>> begin Record set

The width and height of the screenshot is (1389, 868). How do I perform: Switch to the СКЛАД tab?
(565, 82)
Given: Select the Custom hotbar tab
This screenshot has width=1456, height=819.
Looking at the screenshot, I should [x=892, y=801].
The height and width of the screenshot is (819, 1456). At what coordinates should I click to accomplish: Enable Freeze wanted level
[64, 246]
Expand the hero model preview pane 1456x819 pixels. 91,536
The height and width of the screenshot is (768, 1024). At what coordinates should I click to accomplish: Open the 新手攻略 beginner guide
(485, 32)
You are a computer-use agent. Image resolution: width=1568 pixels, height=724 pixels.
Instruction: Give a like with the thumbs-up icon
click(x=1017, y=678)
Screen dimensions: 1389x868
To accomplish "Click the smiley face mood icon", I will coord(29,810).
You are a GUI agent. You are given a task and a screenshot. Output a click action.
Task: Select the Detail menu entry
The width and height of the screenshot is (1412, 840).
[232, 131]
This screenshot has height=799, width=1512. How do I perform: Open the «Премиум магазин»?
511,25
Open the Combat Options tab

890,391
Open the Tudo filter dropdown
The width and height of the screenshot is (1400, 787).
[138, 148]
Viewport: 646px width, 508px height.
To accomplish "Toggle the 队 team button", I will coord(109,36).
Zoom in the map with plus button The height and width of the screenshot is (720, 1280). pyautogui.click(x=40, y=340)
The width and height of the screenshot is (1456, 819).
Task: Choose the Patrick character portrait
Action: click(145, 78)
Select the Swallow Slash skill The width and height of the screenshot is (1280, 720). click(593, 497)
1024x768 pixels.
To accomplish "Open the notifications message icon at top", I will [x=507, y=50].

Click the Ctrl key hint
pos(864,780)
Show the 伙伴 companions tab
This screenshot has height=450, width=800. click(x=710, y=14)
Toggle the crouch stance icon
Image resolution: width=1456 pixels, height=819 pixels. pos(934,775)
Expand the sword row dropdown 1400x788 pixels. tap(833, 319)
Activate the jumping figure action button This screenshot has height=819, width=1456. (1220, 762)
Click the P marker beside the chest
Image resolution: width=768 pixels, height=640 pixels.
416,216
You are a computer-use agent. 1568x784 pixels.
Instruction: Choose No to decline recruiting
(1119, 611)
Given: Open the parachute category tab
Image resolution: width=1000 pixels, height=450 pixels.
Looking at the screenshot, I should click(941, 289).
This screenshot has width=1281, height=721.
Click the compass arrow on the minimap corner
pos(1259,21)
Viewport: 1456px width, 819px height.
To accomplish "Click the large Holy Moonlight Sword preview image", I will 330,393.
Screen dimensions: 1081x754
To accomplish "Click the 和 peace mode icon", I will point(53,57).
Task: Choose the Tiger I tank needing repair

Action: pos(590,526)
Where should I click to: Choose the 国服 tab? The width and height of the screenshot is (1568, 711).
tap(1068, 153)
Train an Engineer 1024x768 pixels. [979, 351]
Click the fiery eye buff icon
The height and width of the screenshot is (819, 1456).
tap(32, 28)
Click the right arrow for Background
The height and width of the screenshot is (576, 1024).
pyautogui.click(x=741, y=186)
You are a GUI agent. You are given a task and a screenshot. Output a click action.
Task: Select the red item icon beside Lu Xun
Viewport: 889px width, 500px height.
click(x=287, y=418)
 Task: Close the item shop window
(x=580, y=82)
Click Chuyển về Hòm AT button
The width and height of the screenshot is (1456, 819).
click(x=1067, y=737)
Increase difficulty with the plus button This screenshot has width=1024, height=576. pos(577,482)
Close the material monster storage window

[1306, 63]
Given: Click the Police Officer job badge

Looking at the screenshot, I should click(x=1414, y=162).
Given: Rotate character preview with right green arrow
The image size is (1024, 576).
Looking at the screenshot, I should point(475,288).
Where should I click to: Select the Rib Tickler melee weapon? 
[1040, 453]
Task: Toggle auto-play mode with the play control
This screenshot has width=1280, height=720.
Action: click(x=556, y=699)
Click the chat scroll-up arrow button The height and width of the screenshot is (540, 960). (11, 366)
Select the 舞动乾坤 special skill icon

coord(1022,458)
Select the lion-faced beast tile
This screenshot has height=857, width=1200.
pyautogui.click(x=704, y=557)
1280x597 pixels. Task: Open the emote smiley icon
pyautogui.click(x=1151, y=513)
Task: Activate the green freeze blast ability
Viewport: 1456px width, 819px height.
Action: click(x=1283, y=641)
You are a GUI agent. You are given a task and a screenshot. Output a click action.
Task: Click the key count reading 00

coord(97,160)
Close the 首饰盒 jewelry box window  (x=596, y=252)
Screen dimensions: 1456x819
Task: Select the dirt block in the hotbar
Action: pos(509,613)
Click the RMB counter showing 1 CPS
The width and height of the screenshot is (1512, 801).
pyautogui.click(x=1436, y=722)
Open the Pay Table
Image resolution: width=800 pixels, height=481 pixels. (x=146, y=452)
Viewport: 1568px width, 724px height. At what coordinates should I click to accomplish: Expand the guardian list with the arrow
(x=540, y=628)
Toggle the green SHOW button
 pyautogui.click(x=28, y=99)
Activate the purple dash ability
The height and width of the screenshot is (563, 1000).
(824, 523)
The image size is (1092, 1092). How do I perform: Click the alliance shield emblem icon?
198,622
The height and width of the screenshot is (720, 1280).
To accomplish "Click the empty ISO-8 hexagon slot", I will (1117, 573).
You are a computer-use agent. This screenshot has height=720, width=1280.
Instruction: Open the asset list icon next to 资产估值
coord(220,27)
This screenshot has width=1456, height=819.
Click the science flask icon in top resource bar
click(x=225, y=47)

>> end Record set

- Exercise
Write out all the lines above again, changing "Toggle" to "Flip" everywhere it appears and leaving everything else the same.

- Solution for this exercise
The width and height of the screenshot is (1389, 868). How do I perform: Switch to the СКЛАД tab?
(565, 82)
Given: Select the Custom hotbar tab
This screenshot has width=1456, height=819.
Looking at the screenshot, I should [x=892, y=801].
The height and width of the screenshot is (819, 1456). At what coordinates should I click to accomplish: Enable Freeze wanted level
[64, 246]
Expand the hero model preview pane 1456x819 pixels. 91,536
The height and width of the screenshot is (768, 1024). At what coordinates should I click to accomplish: Open the 新手攻略 beginner guide
(485, 32)
You are a computer-use agent. Image resolution: width=1568 pixels, height=724 pixels.
Instruction: Give a like with the thumbs-up icon
click(x=1017, y=678)
Screen dimensions: 1389x868
To accomplish "Click the smiley face mood icon", I will coord(29,810).
You are a GUI agent. You are given a task and a screenshot. Output a click action.
Task: Select the Detail menu entry
The width and height of the screenshot is (1412, 840).
[232, 131]
This screenshot has height=799, width=1512. How do I perform: Open the «Премиум магазин»?
511,25
Open the Combat Options tab

890,391
Open the Tudo filter dropdown
The width and height of the screenshot is (1400, 787).
[138, 148]
Viewport: 646px width, 508px height.
To accomplish "Flip the 队 team button", I will coord(109,36).
Zoom in the map with plus button The height and width of the screenshot is (720, 1280). pyautogui.click(x=40, y=340)
The width and height of the screenshot is (1456, 819).
Task: Choose the Patrick character portrait
Action: click(145, 78)
Select the Swallow Slash skill The width and height of the screenshot is (1280, 720). click(593, 497)
1024x768 pixels.
To accomplish "Open the notifications message icon at top", I will [x=507, y=50].

Click the Ctrl key hint
pos(864,780)
Show the 伙伴 companions tab
This screenshot has height=450, width=800. click(x=710, y=14)
Flip the crouch stance icon
Image resolution: width=1456 pixels, height=819 pixels. pos(934,775)
Expand the sword row dropdown 1400x788 pixels. tap(833, 319)
Activate the jumping figure action button This screenshot has height=819, width=1456. (1220, 762)
Click the P marker beside the chest
Image resolution: width=768 pixels, height=640 pixels.
416,216
You are a computer-use agent. 1568x784 pixels.
Instruction: Choose No to decline recruiting
(1119, 611)
Given: Open the parachute category tab
Image resolution: width=1000 pixels, height=450 pixels.
Looking at the screenshot, I should click(941, 289).
This screenshot has width=1281, height=721.
Click the compass arrow on the minimap corner
pos(1259,21)
Viewport: 1456px width, 819px height.
To accomplish "Click the large Holy Moonlight Sword preview image", I will 330,393.
Screen dimensions: 1081x754
To accomplish "Click the 和 peace mode icon", I will point(53,57).
Task: Choose the Tiger I tank needing repair

Action: pos(590,526)
Where should I click to: Choose the 国服 tab? The width and height of the screenshot is (1568, 711).
tap(1068, 153)
Train an Engineer 1024x768 pixels. [979, 351]
Click the fiery eye buff icon
The height and width of the screenshot is (819, 1456).
tap(32, 28)
Click the right arrow for Background
The height and width of the screenshot is (576, 1024).
pyautogui.click(x=741, y=186)
You are a GUI agent. You are given a task and a screenshot. Output a click action.
Task: Select the red item icon beside Lu Xun
Viewport: 889px width, 500px height.
click(x=287, y=418)
 Task: Close the item shop window
(x=580, y=82)
Click Chuyển về Hòm AT button
The width and height of the screenshot is (1456, 819).
click(x=1067, y=737)
Increase difficulty with the plus button This screenshot has width=1024, height=576. pos(577,482)
Close the material monster storage window

[1306, 63]
Given: Click the Police Officer job badge

Looking at the screenshot, I should click(x=1414, y=162).
Given: Rotate character preview with right green arrow
The image size is (1024, 576).
Looking at the screenshot, I should point(475,288).
Where should I click to: Select the Rib Tickler melee weapon? 
[1040, 453]
Task: Flip auto-play mode with the play control
This screenshot has width=1280, height=720.
Action: click(x=556, y=699)
Click the chat scroll-up arrow button The height and width of the screenshot is (540, 960). (11, 366)
Select the 舞动乾坤 special skill icon

coord(1022,458)
Select the lion-faced beast tile
This screenshot has height=857, width=1200.
pyautogui.click(x=704, y=557)
1280x597 pixels. Task: Open the emote smiley icon
pyautogui.click(x=1151, y=513)
Task: Activate the green freeze blast ability
Viewport: 1456px width, 819px height.
Action: click(x=1283, y=641)
You are a GUI agent. You are given a task and a screenshot. Output a click action.
Task: Click the key count reading 00

coord(97,160)
Close the 首饰盒 jewelry box window  (x=596, y=252)
Screen dimensions: 1456x819
Task: Select the dirt block in the hotbar
Action: pos(509,613)
Click the RMB counter showing 1 CPS
The width and height of the screenshot is (1512, 801).
pyautogui.click(x=1436, y=722)
Open the Pay Table
Image resolution: width=800 pixels, height=481 pixels. (x=146, y=452)
Viewport: 1568px width, 724px height. At what coordinates should I click to accomplish: Expand the guardian list with the arrow
(x=540, y=628)
Flip the green SHOW button
 pyautogui.click(x=28, y=99)
Activate the purple dash ability
The height and width of the screenshot is (563, 1000).
(824, 523)
The image size is (1092, 1092). How do I perform: Click the alliance shield emblem icon?
198,622
The height and width of the screenshot is (720, 1280).
To accomplish "Click the empty ISO-8 hexagon slot", I will (1117, 573).
You are a computer-use agent. This screenshot has height=720, width=1280.
Instruction: Open the asset list icon next to 资产估值
coord(220,27)
This screenshot has width=1456, height=819.
Click the science flask icon in top resource bar
click(x=225, y=47)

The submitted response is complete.